In explaining the misguided direction of much contemporary art production she goes on to say;

“Much of art today is like the display of a captive lone peacock vainly performed for human spectators, or the following by baby geese of a bicycle wheel instead of their mother. When an animal is removed from its natural milieu and deprived of the cues and circumstances to which it is designed by nature to respond it will behave as best it can but probably in errant ways or reference to aberrant cues and circumstances.”

If Dissanayake is correct in identifying essential aesthetic needs, and I believe she is, then it is critical that we waste no time in restoring a sense of proportion to the intellectual, aesthetic, ethical, and spiritual character of art making and art education. I encourage this in the understanding that longstanding culture tradition, far from being the root of evil, is that which gives meaning to our lives. In the words of Theodore Dalrymple (aka Anthony Daniels),

“Civilization transcends barbarism. Civilization is the sum total of all those activities that allow men to transcend their biological existence and reach for a richer mental, aesthetic, material, and spiritual life.”

He goes on to say,

“Art, in its highest expression, explains our existence to us, both particularities of the artist’s own time and the universals of all human history. It transcends transience and therefore reconciles us to the most fundamental condition of our existence. In the history of art, unlike that of science, what comes after is not necessarily better than what came before.”
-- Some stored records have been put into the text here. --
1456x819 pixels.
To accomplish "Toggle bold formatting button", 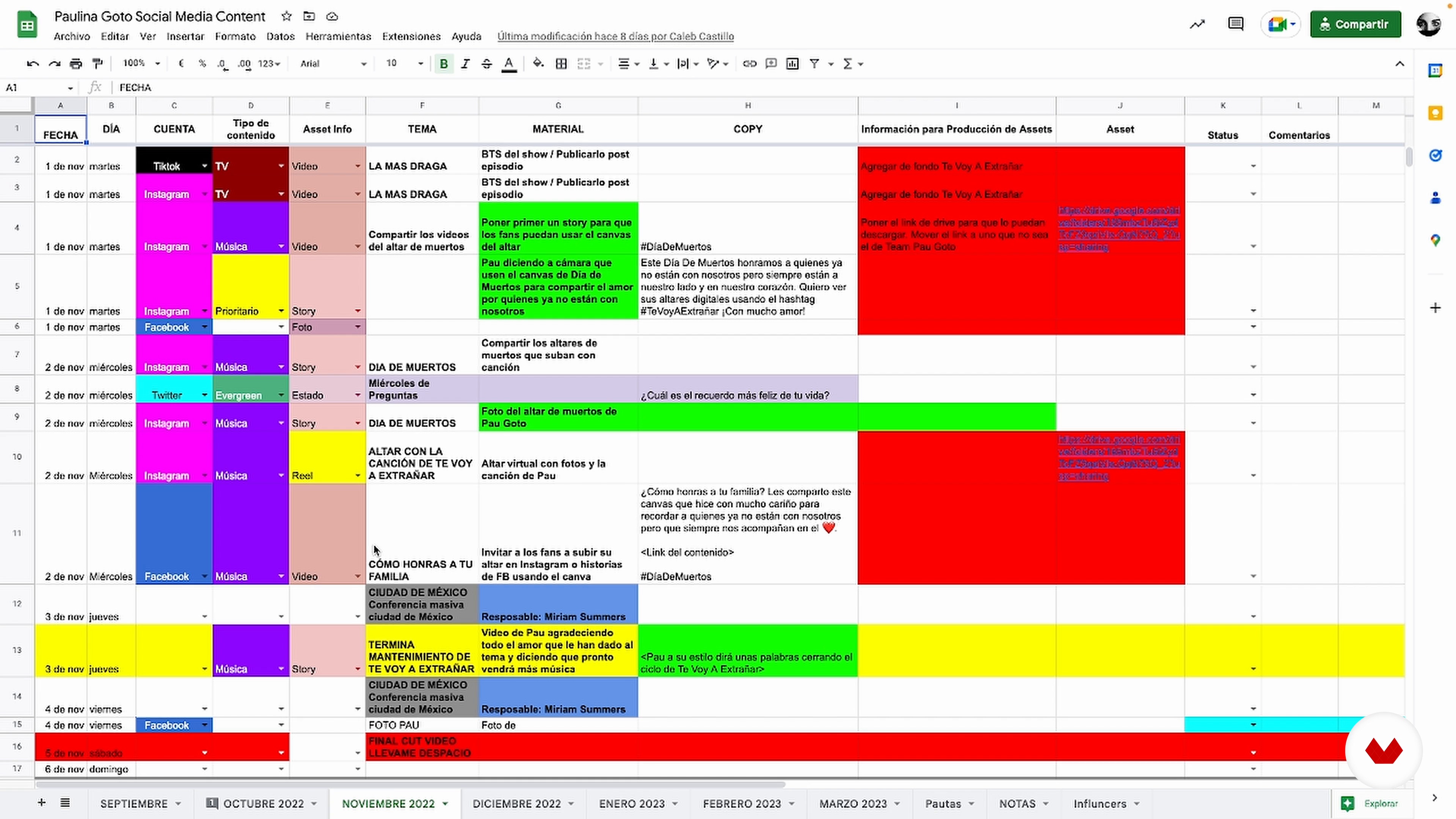I will click(x=444, y=64).
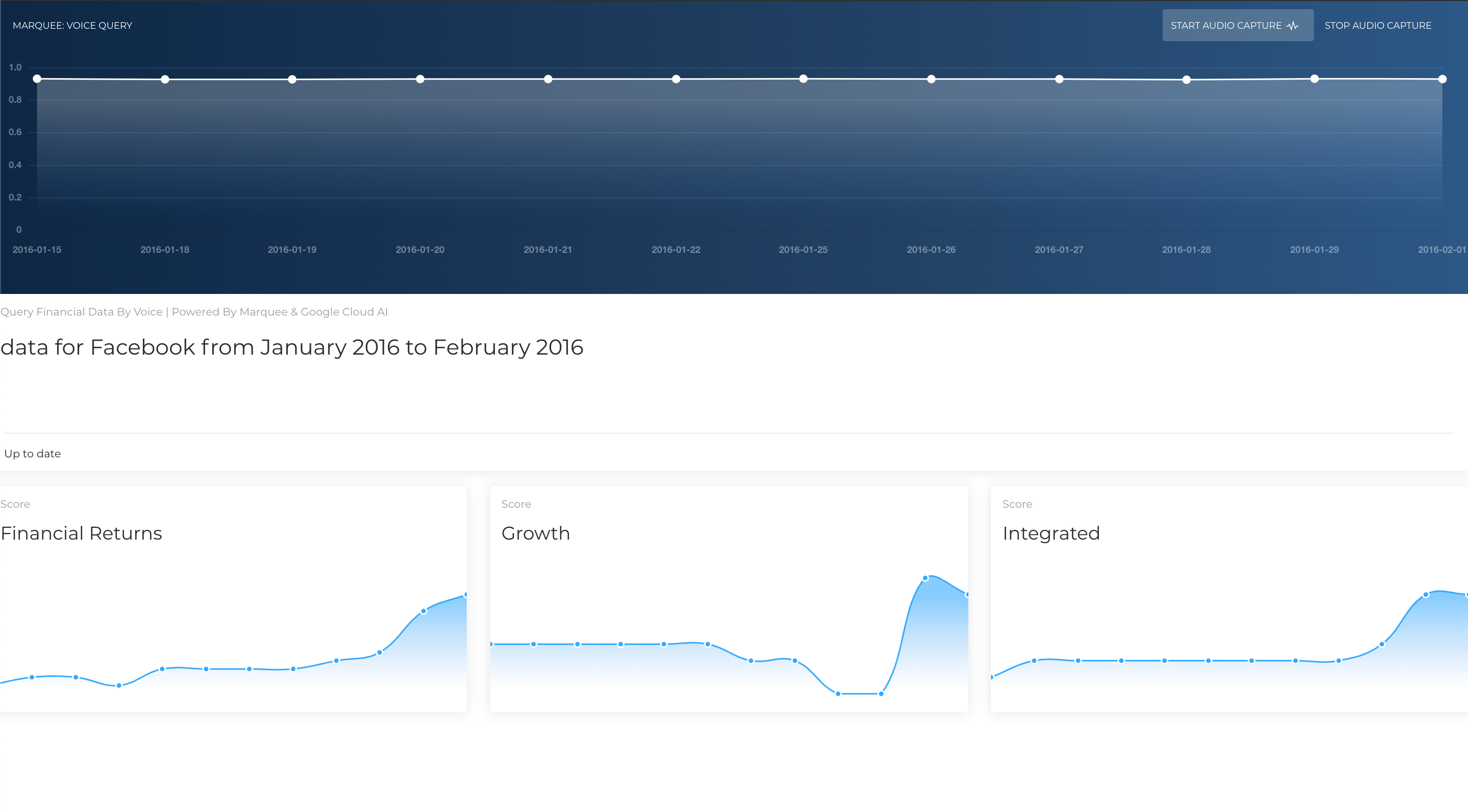This screenshot has height=812, width=1468.
Task: Select the 2016-01-28 data point on main chart
Action: pyautogui.click(x=1186, y=80)
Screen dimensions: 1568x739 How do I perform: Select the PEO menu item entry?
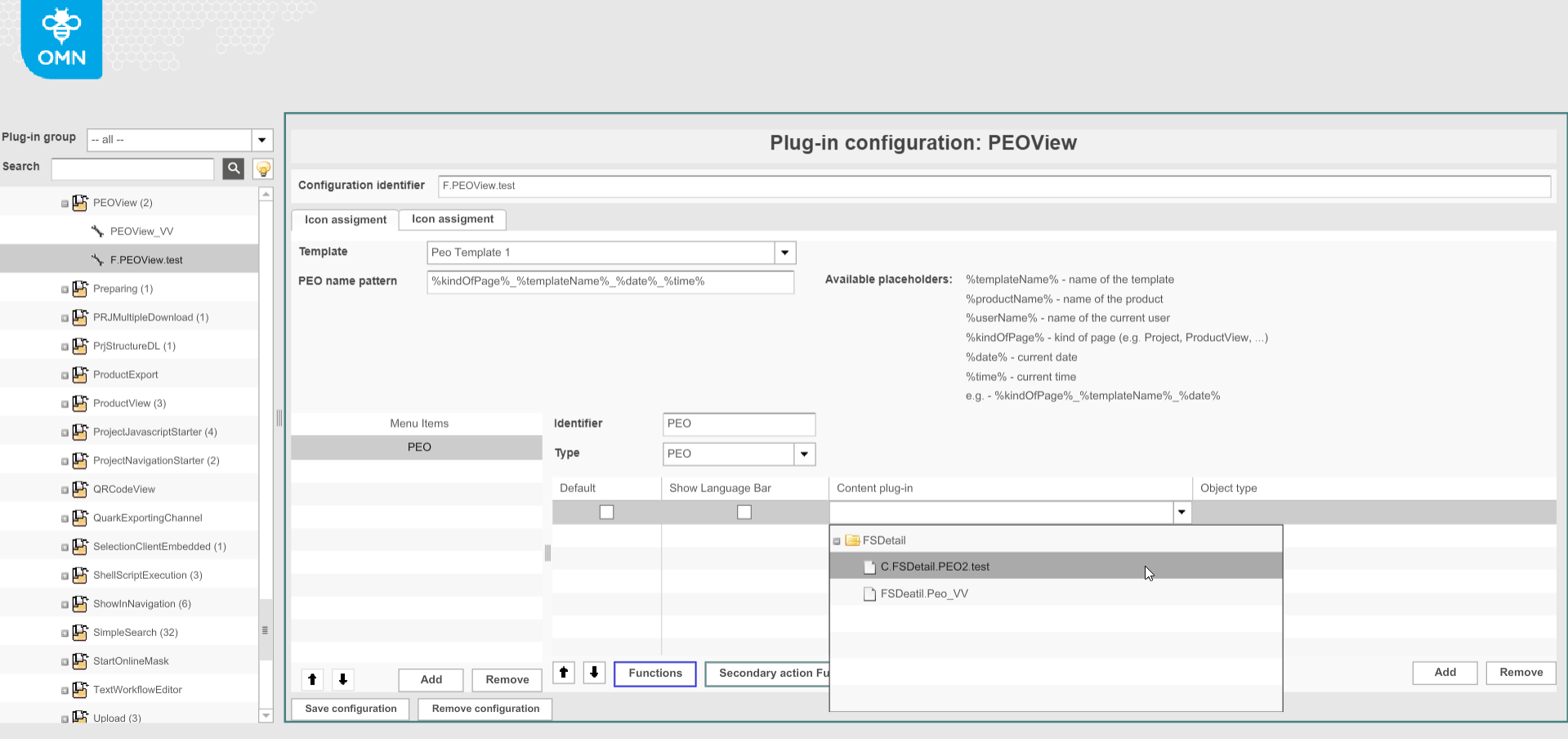tap(418, 446)
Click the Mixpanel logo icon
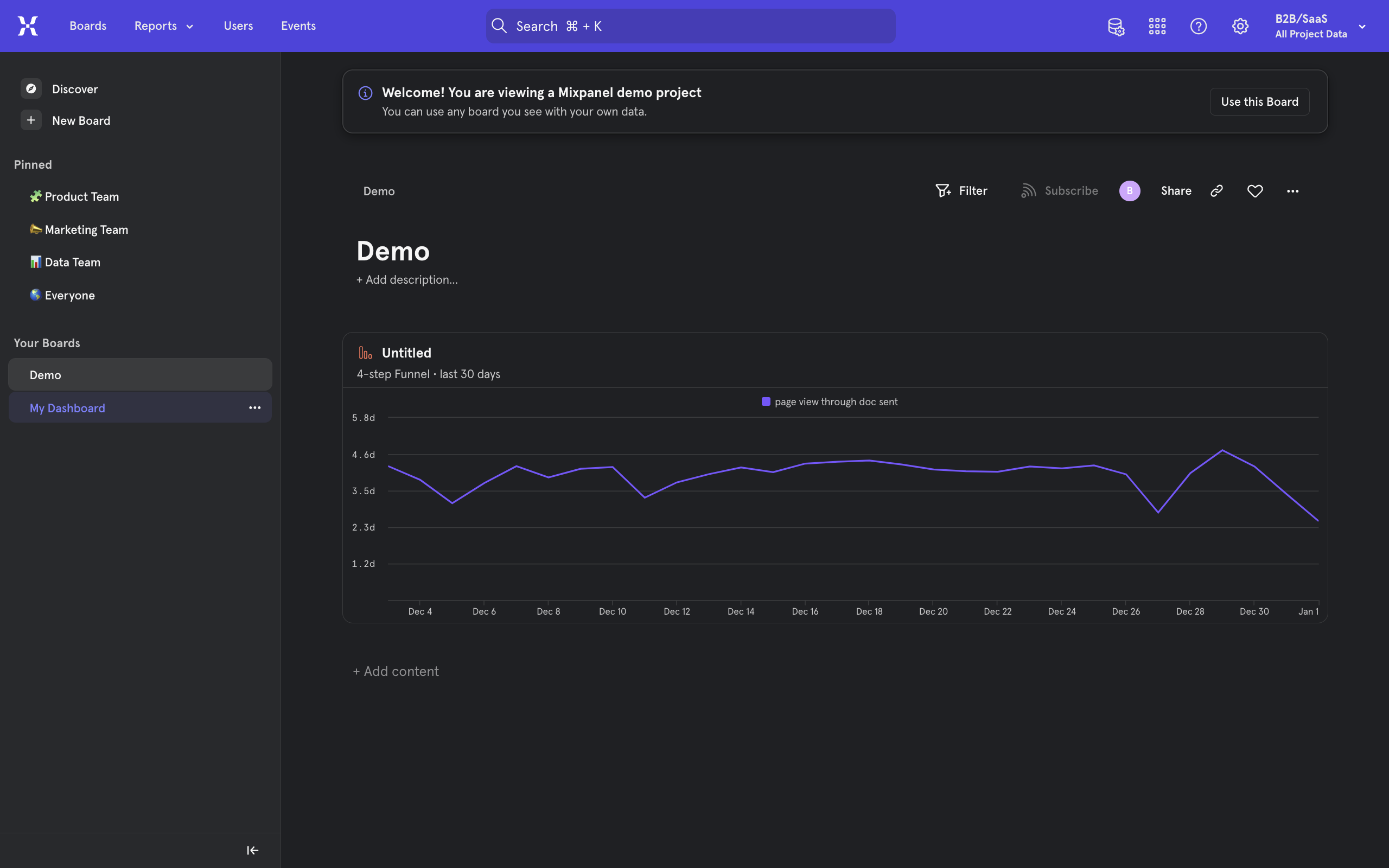 coord(28,26)
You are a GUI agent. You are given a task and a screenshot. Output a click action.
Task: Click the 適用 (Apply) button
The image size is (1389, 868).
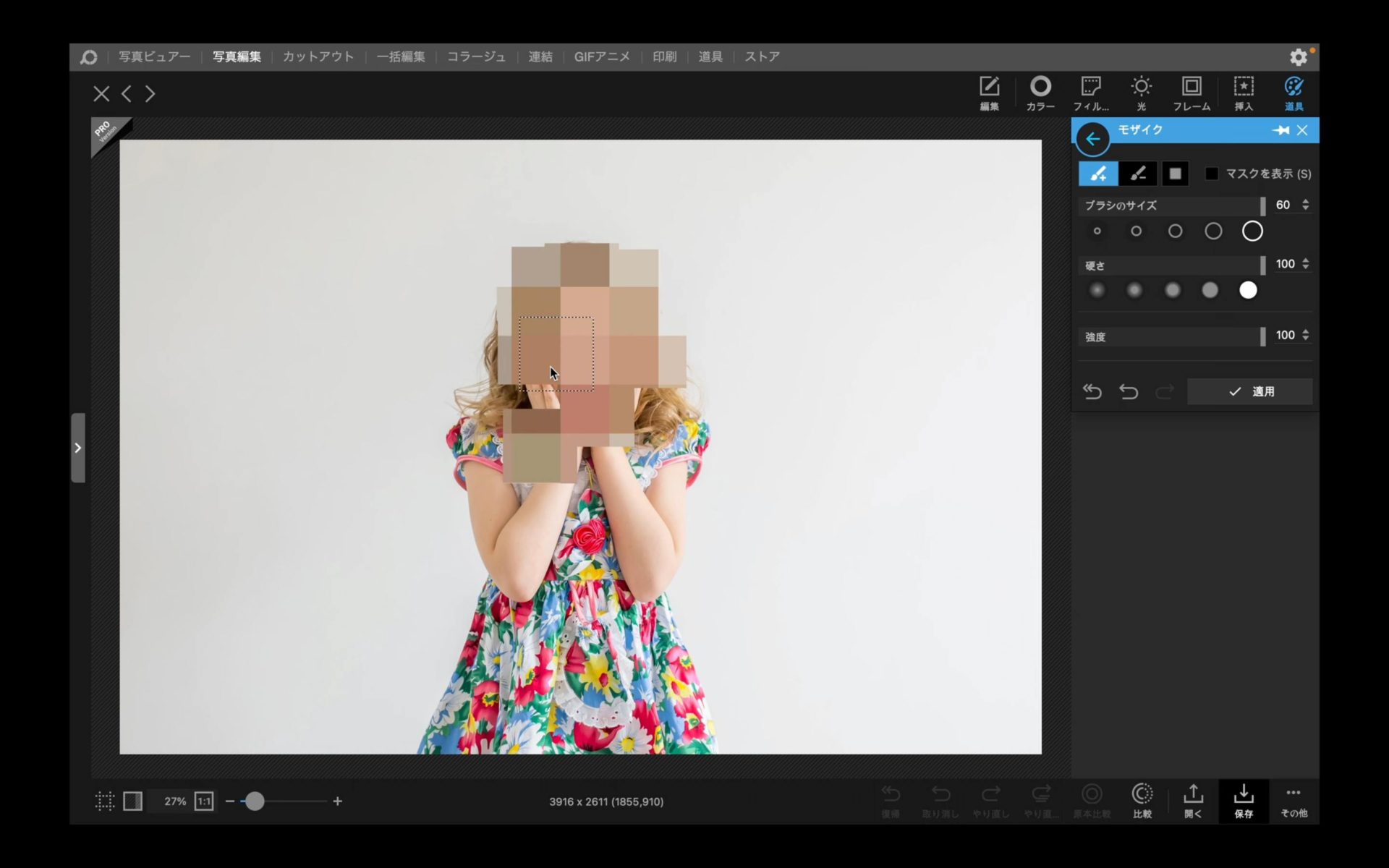[x=1250, y=391]
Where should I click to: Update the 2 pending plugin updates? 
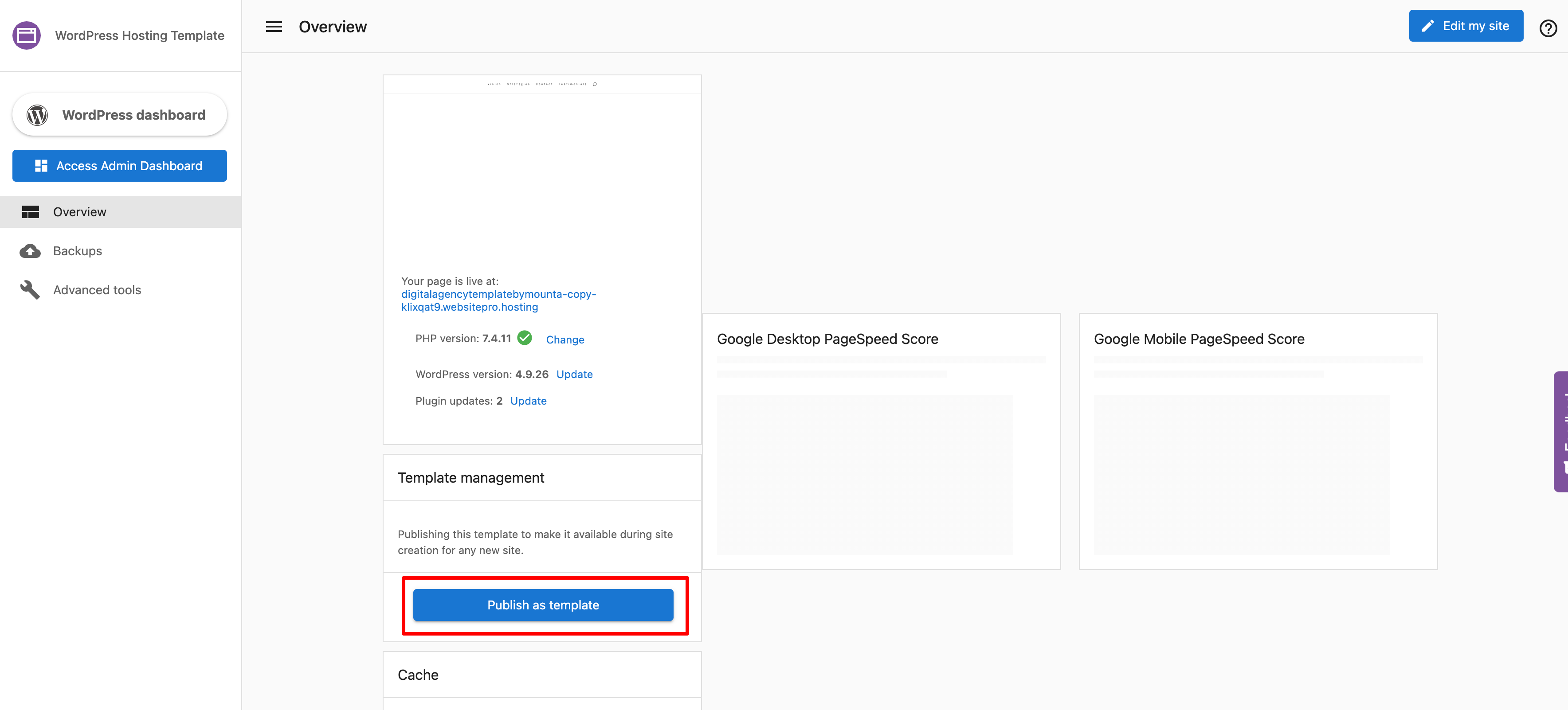pyautogui.click(x=528, y=400)
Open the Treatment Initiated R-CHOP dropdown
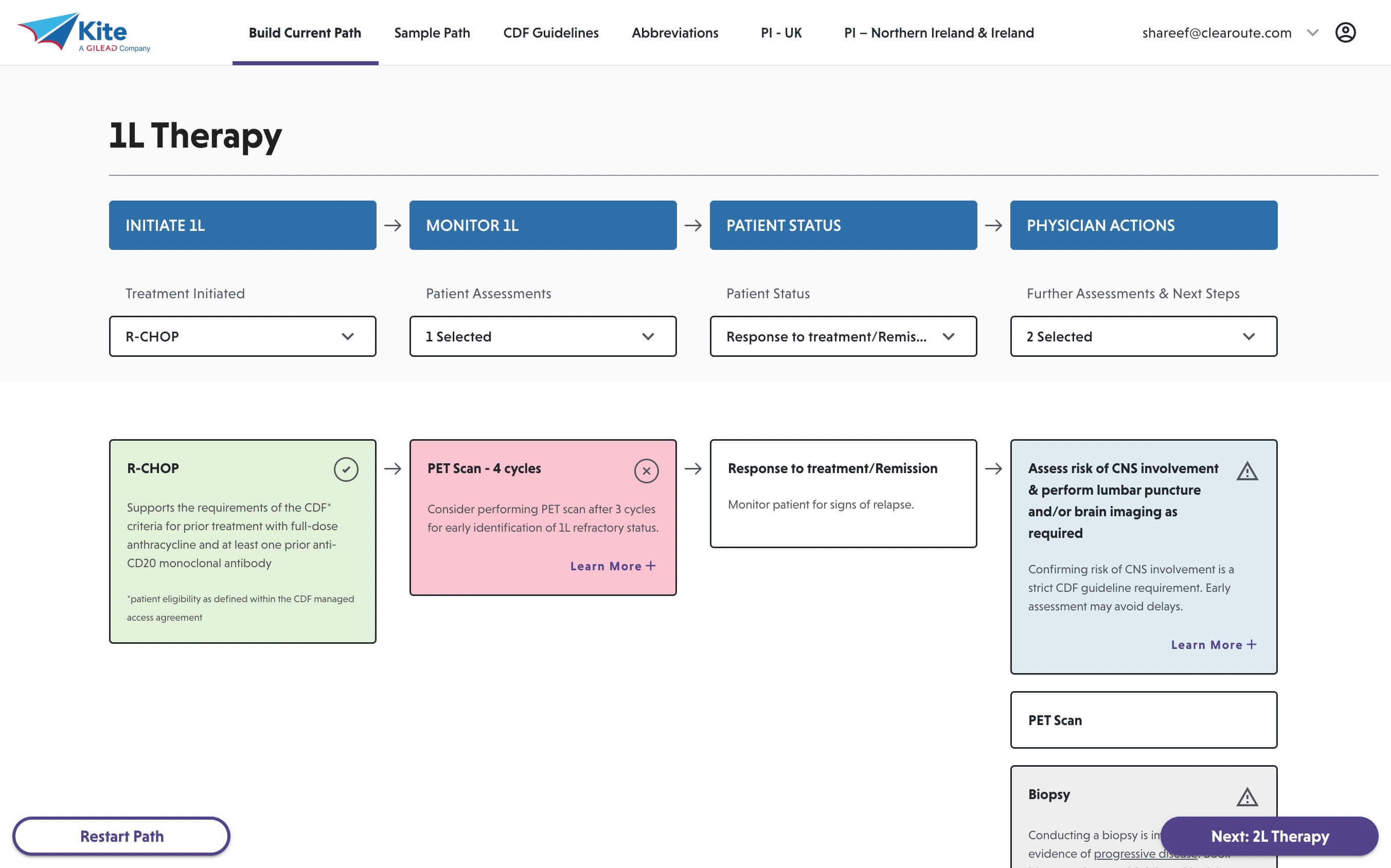The width and height of the screenshot is (1391, 868). (242, 336)
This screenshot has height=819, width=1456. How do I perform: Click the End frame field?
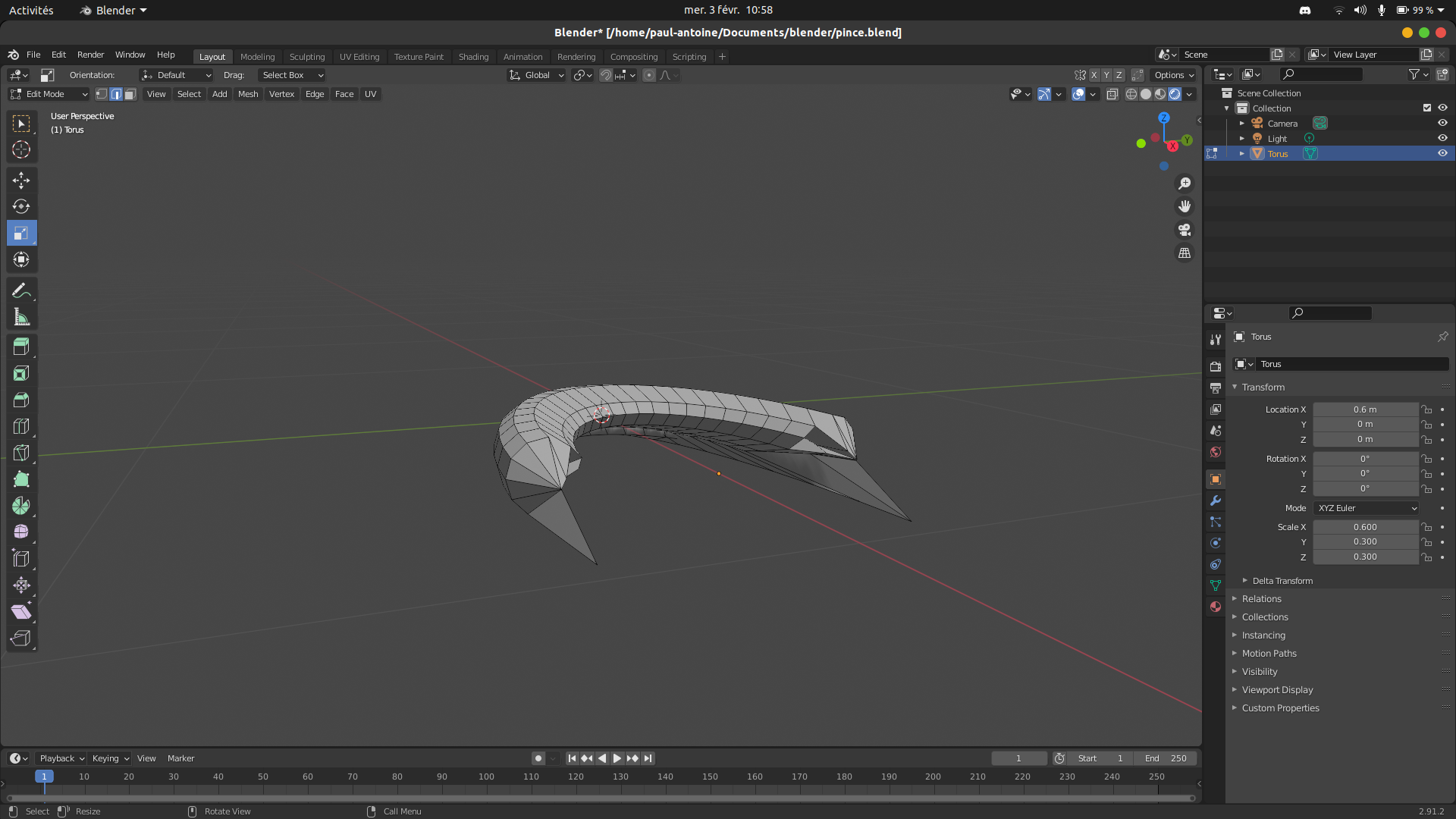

Sometimes the answers to tomorrow’s questions can be found in the past. This is certainly true in art training. I am confident that there is no better course of study for helping to restore the aforementioned sense of proportion than that of perceptual drawing/figure drawing. Perceptual drawing demands active, perceptive sight. It requires both the artist and the viewer to look deliberately, look intensely, seek meaning in experience, and pursue a state of complete awareness of what it is that you are seeing. Figure drawing is unique in its clarity of focus and in its ability to address not only the expressive potential of the drawing process itself, but also to foster understanding of perception, the means of translating those perceptions, one’s own personality, the relationship of the mind and body, and, most importantly, an understanding of one’s environment. And as Walt Whitman wrote in I Sing the Body Electric, "If anything is sacred, the human body is sacred." 

The importance of figure drawing relies directly on its narrow focus on the human body. Ernst Gombrich, in Art and Illusion, reminds us that “limitation is not a weakness but rather a source of strenght for art.” Figure drawing has also played an exalted role in Western civilization. Quoting Gombrich again,

“The hallmark of the post-medieval artist has been constant alertness. Its symptom is the sketch, or rather the many sketches which proceeds the finished work and, for all the skill of hand and eye that marks the master, a constant readiness to learn, to make and match and remake till the portrayal ceases to be a secondhand formula and reflects the unique and unrepeatable experience the artist wishes to seize and hold. It is this constant search, this sacred discontent, which constitutes the leaven of the Western mind since the Renaissance and pervades our art no less than our science.”

Well, I can see by my word count that it is time for this voice to stop crying in the wilderness but before I go let me make one last plea for us to stop marginalizing, disputing, and undermining the essential core of our humanity and rededicate ourselves to making our lives more significant through the life affirming traditions among which is the study and artistic mastery of the human figure.